Accepted for/Published in: Journal of Medical Internet Research
Date Submitted: Jun 18, 2025
Open Peer Review Period: Jun 19, 2025 - Aug 14, 2025
Date Accepted: Nov 6, 2025
(closed for review but you can still tweet)
AI-Enabled Mobile Health Intervention to Reduce Diabetes Risk Behaviors in Rural India: Quasi-Experimental Pre–Post Study
ABSTRACT
Background:
India faces a dual burden of diabetes and prediabetes, and mobile health (mHealth) interventions have shown promise in promoting healthy lifestyle changes.
Objective:
We aimed to evaluate the effectiveness of an AI-enabled mHealth intervention compared to traditional mHealth in fostering diabetes prevention behaviors in the rural district of Gulbarga, Karnataka, South India.
Methods:
A quasi-experimental pre-post study was conducted among adult without diabetes (n=1048) in Gulbarga. Participants were divided into intervention and control groups. The control group received static diabetes prevention messages via WhatsApp, while the intervention group received customized messages twice a week based on individual feedback through reinforcement learning algorithms. Data was collected via home interviews on demographics, diabetes knowledge, and lifestyle behaviors. Chi-square tests and t-tests were used to assess group differences. Intervention effects were evaluated using multivariable logistic regression for binary outcomes and ANCOVA for continuous outcomes. Adjusted odds ratios with 95% confidence intervals were reported, and Bonferroni correction was applied for multiple comparisons.
Results:
Of the 1,082 participants enrolled, 1,048 (97%) completed the 6 month follow-up, more than one third were female (n=661, 63.1%).
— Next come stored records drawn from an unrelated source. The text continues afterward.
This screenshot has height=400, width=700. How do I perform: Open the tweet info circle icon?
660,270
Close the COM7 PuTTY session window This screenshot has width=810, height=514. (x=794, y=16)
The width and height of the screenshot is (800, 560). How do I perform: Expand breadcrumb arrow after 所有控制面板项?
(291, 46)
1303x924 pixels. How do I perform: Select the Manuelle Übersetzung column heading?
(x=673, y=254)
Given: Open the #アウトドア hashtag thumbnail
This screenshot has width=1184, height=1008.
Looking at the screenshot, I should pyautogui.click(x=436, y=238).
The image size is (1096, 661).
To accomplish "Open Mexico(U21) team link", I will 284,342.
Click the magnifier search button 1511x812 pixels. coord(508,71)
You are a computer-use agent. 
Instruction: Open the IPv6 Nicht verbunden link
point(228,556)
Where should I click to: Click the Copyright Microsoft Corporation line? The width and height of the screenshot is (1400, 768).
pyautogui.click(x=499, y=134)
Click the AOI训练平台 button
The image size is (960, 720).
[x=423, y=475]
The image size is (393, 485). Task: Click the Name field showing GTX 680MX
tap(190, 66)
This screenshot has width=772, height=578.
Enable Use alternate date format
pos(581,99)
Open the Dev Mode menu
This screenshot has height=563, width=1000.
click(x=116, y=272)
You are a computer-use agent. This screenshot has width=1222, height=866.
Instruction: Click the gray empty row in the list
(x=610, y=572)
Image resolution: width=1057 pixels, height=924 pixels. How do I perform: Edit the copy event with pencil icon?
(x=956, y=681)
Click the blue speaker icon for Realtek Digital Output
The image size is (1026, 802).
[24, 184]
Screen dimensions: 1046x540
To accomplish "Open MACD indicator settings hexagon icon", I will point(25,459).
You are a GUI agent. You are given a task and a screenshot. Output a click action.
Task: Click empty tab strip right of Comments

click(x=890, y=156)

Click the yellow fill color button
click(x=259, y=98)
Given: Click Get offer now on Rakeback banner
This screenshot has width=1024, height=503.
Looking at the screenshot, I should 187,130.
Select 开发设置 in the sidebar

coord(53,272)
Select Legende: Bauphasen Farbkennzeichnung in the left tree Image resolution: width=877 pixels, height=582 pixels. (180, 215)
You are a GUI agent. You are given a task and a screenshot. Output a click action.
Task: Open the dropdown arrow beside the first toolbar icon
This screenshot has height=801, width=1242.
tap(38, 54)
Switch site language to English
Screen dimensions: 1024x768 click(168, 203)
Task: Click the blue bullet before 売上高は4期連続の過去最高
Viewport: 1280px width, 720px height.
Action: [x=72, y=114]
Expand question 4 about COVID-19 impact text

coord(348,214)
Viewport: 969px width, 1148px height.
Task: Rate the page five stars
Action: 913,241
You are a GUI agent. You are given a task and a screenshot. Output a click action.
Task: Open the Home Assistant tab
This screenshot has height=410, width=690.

At endline, no significant differences were observed between groups for primary outcomes. Physical activity (≥30 minutes/day) at endline, the aOR was 1.0 (95% CI 0.7–1.3, p = 0.74), and baseline activity (aOR = 2.1, 95% CI 1.5–3.1, p < 0.001) and age >50 years (aOR = 3.8, 95% CI 1.6–9.3, p = 0.003) being significant predictors for endline physical activity. Being employed was associated with lower odds of physical activity (aOR = 0.2, 95% CI 0.1–0.3, p < 0.001). Daily fruit intake, the aOR was 1.4 (95% CI 0.8–2.3, p = 0.24). Participants aged 26–35 years had higher odds of daily fruit intake (aOR = 4.7, 95% CI 1.9–11.8, p = 0.001), while employment was associated with lower odds (aOR = 0.3, 95% CI 0.1–0.8, p = 0.022). Mean BMI difference at endline was –0.0 kg/m² (95% CI –0.6 to 0.5, p = 0.95). Baseline BMI was a strong predictor of endline BMI (p < 0.001). Exploratory behavioral outcomes revealed no significant differences: stair use (aOR = 0.9, 95% CI 0.7–1.4, p = 0.79), walking for chores (aOR = 2.4, 95% CI 1.0–6.1, p = 0.06), helping with household chores (aOR = 1.0, 95% CI 0.4–2.3, p = 0.94), and farm work (aOR = 1.3, 95% CI 0.9–1.8, p = 0.19).
Conclusions:
Both AI-enabled and traditional mHealth interventions demonstrated similar effectiveness in promoting diabetes prevention behaviors in rural India. The lack of significant differences between approaches suggests that well-designed traditional mHealth messaging may be as effective as AI-customized interventions for diabetes prevention.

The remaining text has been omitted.